### [Text excerpt]
○ ○ ○ ○ ○
Is it healthy? Hell no. Is it lighter and easier to pack than a week's worth of MREs? Hell yes.

Just pack a scoop for serving sizes, and have a water plan, and you're set on food.


----------



## Wallimiyama (Oct 18, 2012)

http://www.amazon.com/S-O-S-Rations...&sr=1-1&keywords=s.o.s+rations+emergency+3600

Product Description
Size: 1 Pack
15,075 kj. 3600 kcal per package. High energy value. Ready to eat. Perfect for anyone in the process of building a disaster / emergency kit. The SOS Emergency Food Rations are US Coast Guard approved and has a shelf life of 5 years from the date of manufacture. Content: Each package contains 9 delicious bars providing 410 calories per bar totaling over 3600 calories per package. Non-thirst provoking formula offers maximum survival capacity with drinking water restriction under all environmental conditions. Directions: Eat three food bars per person per day.


----------



## screwedby (Oct 21, 2015)

Many years ago, in a far away land, I knew an old timer that had spent his life in Alaska.

He hunted alone and never knew how long he would be gone. If he got a moose or goat or whatever on the first day he could be back in his bed that night.

But if the hunt took longer then it was not a big concern. He would build a tiny shelter and a small fire and spend the night.
Nowadays, Hollywood would make a survival show about him.

He would eat whatever he found along the way. A rabbit, duck, porcupine or fish. The only food he carried with him was oatmeal. He filled several pockets before leaving home.
A handful of oatmeal and a long swig of crystal clear snow melt would get him through the day.
○ ○ ○ ○ ○
### [Listing]
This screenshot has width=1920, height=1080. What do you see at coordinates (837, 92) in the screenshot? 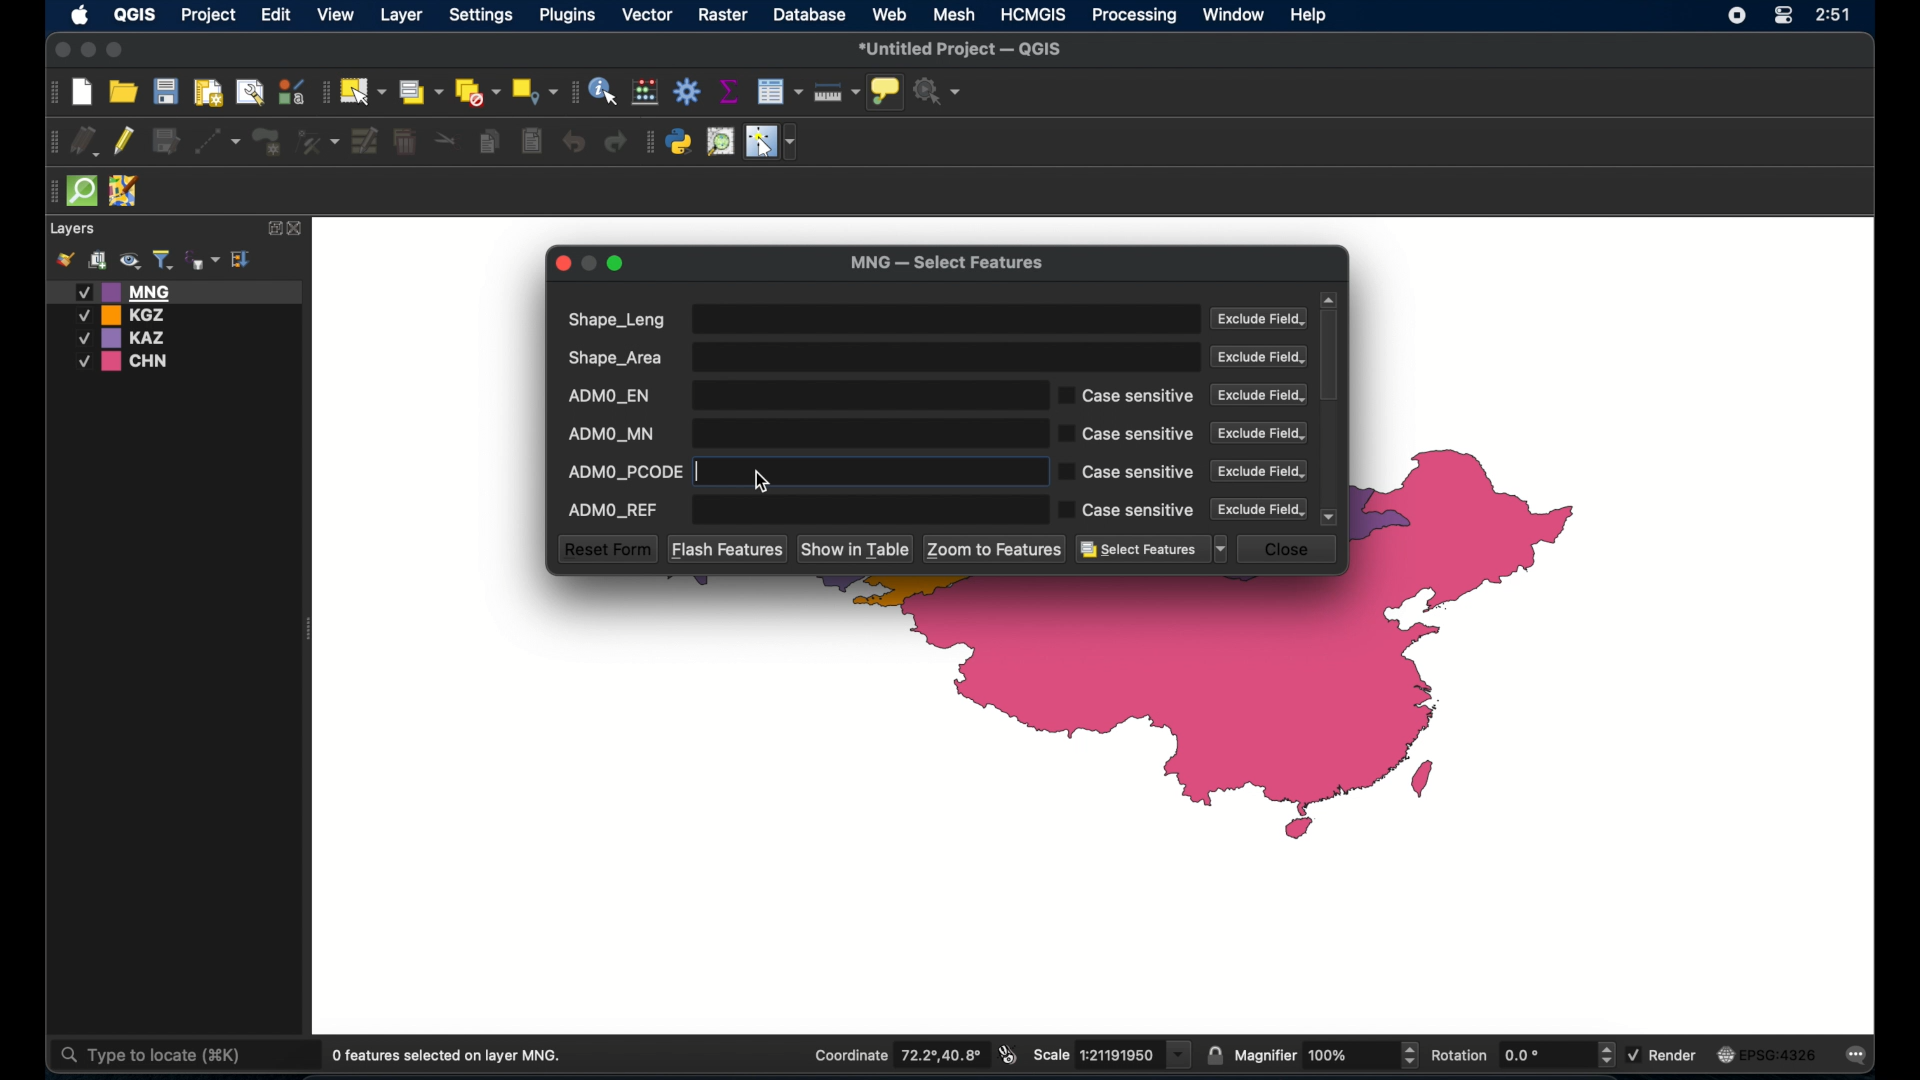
○ ○ ○ ○ ○
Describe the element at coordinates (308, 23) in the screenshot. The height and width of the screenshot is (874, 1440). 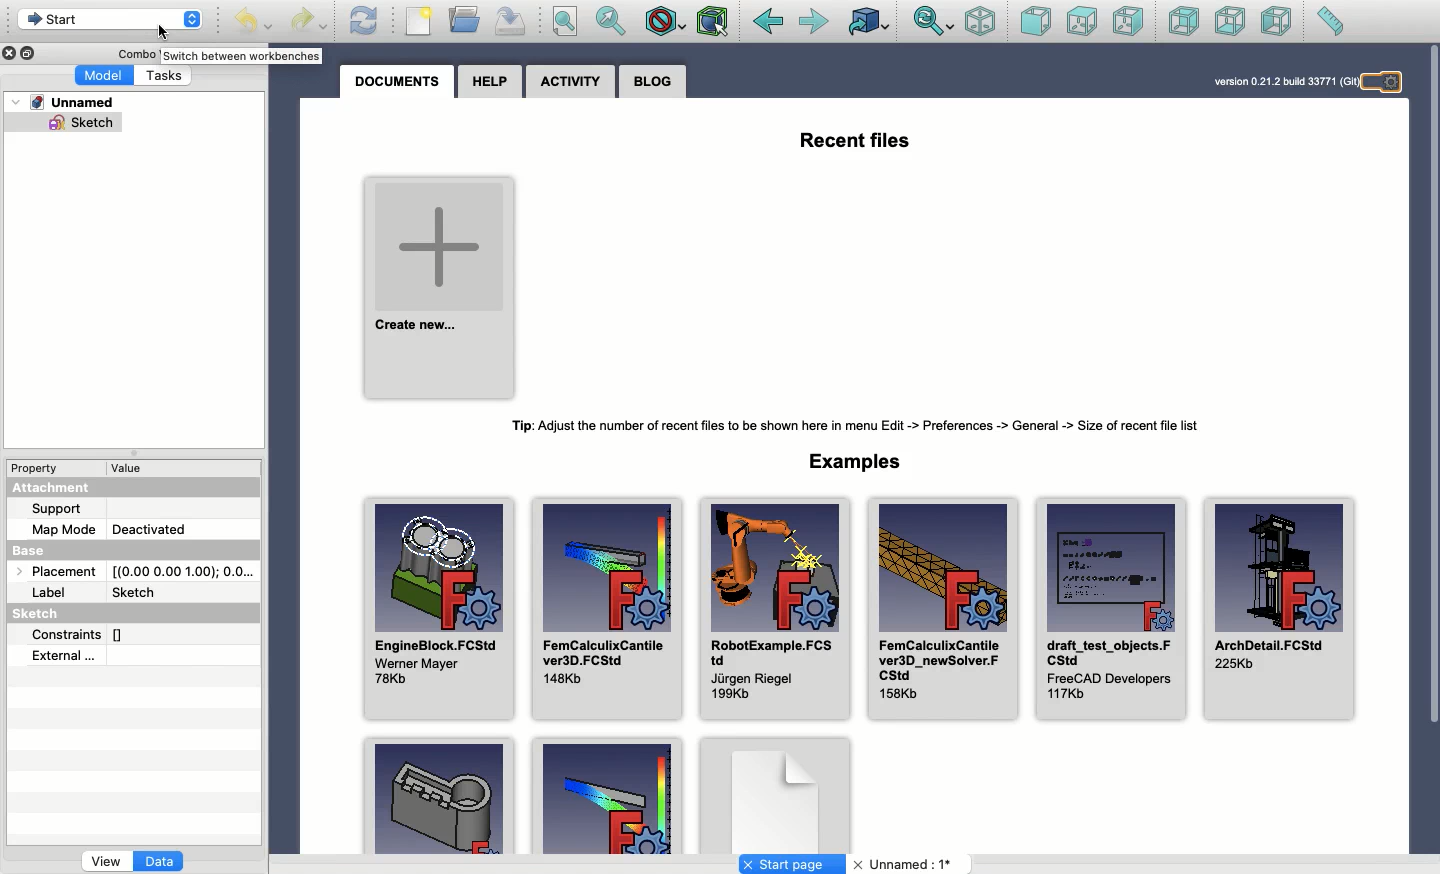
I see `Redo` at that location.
○ ○ ○ ○ ○
### [Goal]
Answer these questions about the forum thread on survival food:
(a) How many bars does each SOS Emergency Food Rations package contain?
(b) What shelf life does the product description give for the rations?
(c) What was the only food the old timer from Alaska carried on his hunts?
Answer from the forum thread alone.

### [Expected output]
(a) Nine bars.
(b) Five years from the date of manufacture.
(c) Oatmeal.